今回は、道路旅客輸送及び危険貨物輸送企業に対して、「二客一危」(観光貸切バス、3類以上の路線バス、及び危険化学品輸送車両)のGPS動態監視システムの管理と作動状況を重点検査する。検査は、企業に属する車両に基準を満たす衛星測位装置を設置しているか、衛星測位装置の安全使用制度を制定しているか、衛星測位装置の使用状況を定期的に検査しているか、車両が全行程でオンラインである状態を確保しているか、動態監視の方法を運用しているか、違法行為を速やかに是正、処理しているか等の内容を含む。基準を満たすGPSを規定に従って設置、使用していない全ての業務用車両に対しては、道路輸送証を発行せず、企業に対して期限を定めた是正を命じる。
また、道路旅客輸送及び危険貨物輸送企業の安全生産教育研修の実施状況、企業の運転手に対する雇用と管理状況ならびに運転手の資格条件、運転手の疲労下での運転、スピード違反、定員超過、無断での運転手交替等の違法行為の有無についても検査を行う。
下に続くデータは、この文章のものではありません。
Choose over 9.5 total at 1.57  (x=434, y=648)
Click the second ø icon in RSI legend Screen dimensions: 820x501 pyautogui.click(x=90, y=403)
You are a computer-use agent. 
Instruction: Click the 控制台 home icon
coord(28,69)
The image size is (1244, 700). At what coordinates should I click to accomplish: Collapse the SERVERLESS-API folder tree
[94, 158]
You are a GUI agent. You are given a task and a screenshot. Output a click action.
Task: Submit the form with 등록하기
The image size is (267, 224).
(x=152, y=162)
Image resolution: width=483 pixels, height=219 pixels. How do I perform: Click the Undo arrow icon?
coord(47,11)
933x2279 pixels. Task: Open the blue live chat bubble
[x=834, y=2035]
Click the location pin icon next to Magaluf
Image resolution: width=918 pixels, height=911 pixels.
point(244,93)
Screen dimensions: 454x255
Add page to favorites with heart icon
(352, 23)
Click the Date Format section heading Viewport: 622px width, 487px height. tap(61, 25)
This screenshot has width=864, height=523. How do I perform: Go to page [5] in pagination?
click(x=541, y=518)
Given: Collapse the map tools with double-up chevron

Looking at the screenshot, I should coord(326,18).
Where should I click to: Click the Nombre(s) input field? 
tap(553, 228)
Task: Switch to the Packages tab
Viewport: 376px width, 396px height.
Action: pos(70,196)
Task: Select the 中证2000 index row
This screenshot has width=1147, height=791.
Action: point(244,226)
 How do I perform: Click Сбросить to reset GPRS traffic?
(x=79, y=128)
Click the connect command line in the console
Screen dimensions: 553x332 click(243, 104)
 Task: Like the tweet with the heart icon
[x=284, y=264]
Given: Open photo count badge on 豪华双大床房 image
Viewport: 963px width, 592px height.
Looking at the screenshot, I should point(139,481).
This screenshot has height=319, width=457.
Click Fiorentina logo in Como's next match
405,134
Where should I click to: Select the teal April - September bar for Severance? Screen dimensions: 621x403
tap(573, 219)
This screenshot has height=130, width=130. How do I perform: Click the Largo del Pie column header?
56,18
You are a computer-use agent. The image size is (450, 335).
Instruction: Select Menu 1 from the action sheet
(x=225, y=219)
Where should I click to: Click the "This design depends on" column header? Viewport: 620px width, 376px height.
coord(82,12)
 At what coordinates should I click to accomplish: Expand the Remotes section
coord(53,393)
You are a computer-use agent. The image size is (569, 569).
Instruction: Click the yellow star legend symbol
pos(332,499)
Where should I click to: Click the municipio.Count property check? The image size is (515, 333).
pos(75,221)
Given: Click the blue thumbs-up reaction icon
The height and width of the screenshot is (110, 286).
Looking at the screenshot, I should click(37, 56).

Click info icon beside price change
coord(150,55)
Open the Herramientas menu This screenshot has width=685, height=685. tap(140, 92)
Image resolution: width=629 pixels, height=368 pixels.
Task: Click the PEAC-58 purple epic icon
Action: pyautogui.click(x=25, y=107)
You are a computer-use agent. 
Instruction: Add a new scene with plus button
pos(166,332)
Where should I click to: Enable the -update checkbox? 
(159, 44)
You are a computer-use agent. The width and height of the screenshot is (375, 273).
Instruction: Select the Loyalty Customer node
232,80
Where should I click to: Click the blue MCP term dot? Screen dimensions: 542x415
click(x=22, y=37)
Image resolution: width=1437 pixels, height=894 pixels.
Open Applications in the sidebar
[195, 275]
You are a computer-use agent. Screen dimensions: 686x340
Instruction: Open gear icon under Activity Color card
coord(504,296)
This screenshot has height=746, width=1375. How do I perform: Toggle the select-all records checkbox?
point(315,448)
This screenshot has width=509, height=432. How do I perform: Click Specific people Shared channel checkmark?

省を越えて運行する観光貸切バスの運営に従事する企業、車両、及び人員の資格条件に対して厳しくチェックを行い、観光貸切バスの旅客輸送マークプレートの発行を厳格に行い、観光貸切バスのナンバープレート及び貸切バス運行契約の検査を強化し、無断での路線変更、違法運営等の行為を厳しく調査して処分する。
四川省交通運輸庁の通達
http://jtt.sc.gov.cn/jtt/c102010/2019/6/10/738e4353ea094c279ba9a16cabdfda1a.shtml
四川省公安庁交通警察総隊、四川省交通運輸庁道路運輸管理局の『業務用車両動態監視及び業務用バスのシートベルト使用の強化作業計画』の発行に関する通達(2019年6月10日)
一部抜粋。
四川省交通運輸庁運輸管理局は、四川省公安庁交通警察総隊と合同で、『業務用車両動態監視及び業務用バスのシートベルト使用の強化作業計画』を制定し、即日より7月31日まで、全省において業務用車両の動態監視及び業務用バスのシートベルト使用に関する特別項目業務を実施することを決定した。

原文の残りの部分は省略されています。